そう。甘いマスク。お顔立ちが整っているわねとは思うけれど、この世ならざる美貌、って……。毒とか狂気とかそういうのじゃないすか。人何人か殺していそうな凄みとか。あるべきものが欠けているとか。それか白痴美に振り切るか。実写でそれをやろうとするなら、もっと説得力のある筋立てがないといかんのではないのか。とにかく全編サーガであるので、時系列ですたすたすたと話が進んでいって、仕掛けとかがあまりない。おまけに出てくる人にみんな裏がない。悪い人がいない。そんな話あるか。そういうおとぎ話と思って見るしかないのか。

舞台のシーンは凄いんですよ、俳優という本業の傍ら時間をかけて日本の伝統芸能の稽古をつけて臨んだのだろうなと、そういう凄さ。きれいだしね。そこに時間を割く、情熱の情、みたいなものが前面に出てくるから、なんなんだこれ、って感じるのかなあ。原作の執筆にあたっても取材に相当の時間をかけたとかで、それが枚数の多さになってるのかなと思ったりもしました。情、なんだろう。

上方歌舞伎の話であるので登場人物はまあまあ大阪弁なんだけど、これを実際に大阪の人でやったら印象違うのかなとも思いました、おかみさんは藤山直美とか。でもそうしたら食事管理とか厳しくて家族が糖尿で倒れるとか許すまじ、になりそうだ。そういうリアルは一切ない。とにかくきれいな世界。誰も何もなくさない。

女形の人間国宝役が凄いなと思ったらこれが田中泯だった。なるほどなあ。大野一雄さんを連想しましたね、書かれた顔はよかったなあ。もっとも、書かれた顔の舞台シーンは本物の歌舞伎役者が演じているわけだし他に登場する人たちも殆どがリアルな人物として現れるし、そもそも描こうとしているものが違うものね。国宝は女形の話でありながら女形とは何かということには全く触れられず、単に芸としての表象みたいな扱われ方しかされてない。女についても形だけしか描かれていないのと同じだ。原作がどうなってるのかはわからないけど。

唯一涙が出てしまったのは役者が舞台で絶命するシーンでした、これはねえ……きついものがある。映画館のスクリーンいっぱいに。というか、劇中で役者が二人死ぬんだけど、どっちも舞台の最中に倒れるの、で、演目の最中に幕が引かれるの。酷くね。そんなのが二度も起きるの。ほんとうに酷いよな。何も知らずに見たものだから、うえってなりました。そしてまだだめなんだ、ということがわかった。平気になってたまるかよ。ばか。

映画を見終えてたらふくご飯を食べて買い物して帰ろうとしたら献血の看板を持って呼び込みしてる人がいたので、できればいいかなーくらいの気持ちで行ったらオーケーだったので献血してきました。前に行った時は濃さが足りなくてダメだったから今回できてよかった。

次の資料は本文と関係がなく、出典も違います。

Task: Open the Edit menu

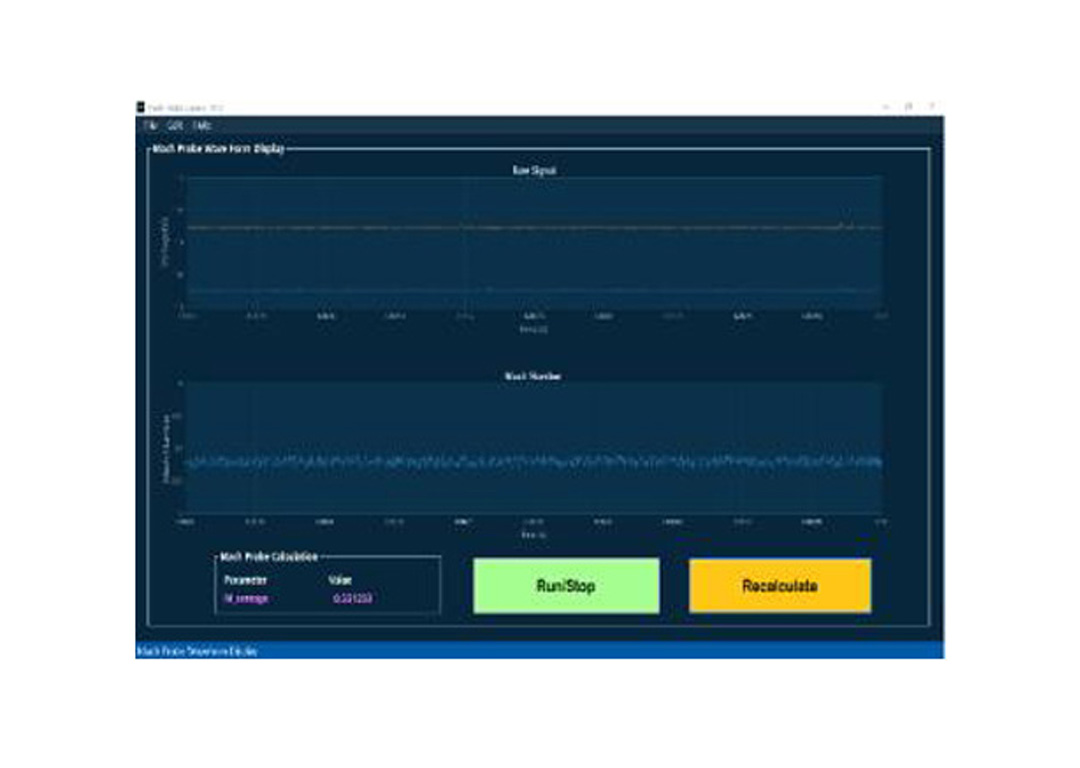Action: click(x=175, y=126)
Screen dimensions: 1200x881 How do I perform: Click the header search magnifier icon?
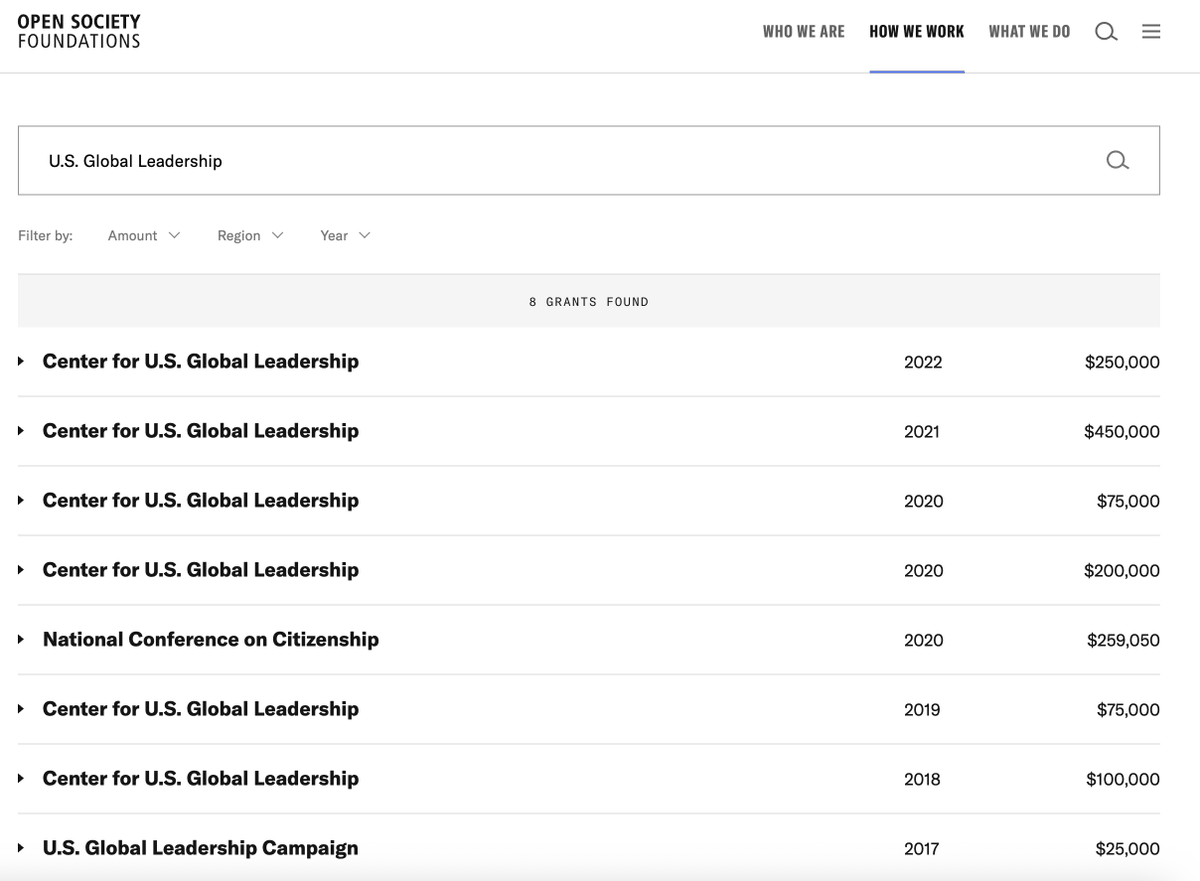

全血400ml。

ミニムーンライト貰っちゃった

余談。映画は新宿ピカデリーで見ました。駅から近いし、シニア料金が60歳からなのだった。新宿バルト9のシニアは65歳以上だった。違うものなんだな。好きよピカデリー。

更に余談。なんでいきなり映画見に行こうと思い立ったかというと、コンテストに応募してたカクヨムの企画が9月1日正午締め切りで、実質8月中だよなと思って毎日更新してたのが最後までできて、ヤッターって気分になったからだ。流行りものを流行ってるうちに追うのもたまにやりたいというのもある。コンテストの参加も流行りものみたいなもんだよね。つーか応募総数4,383作品てすごない。ラスト二日くらいの駆け込み凄かった。夏休みの宿題的な感覚か。ともかくやることやったからあとはZINEフェスに向けて新刊作ります。作ります。作ります。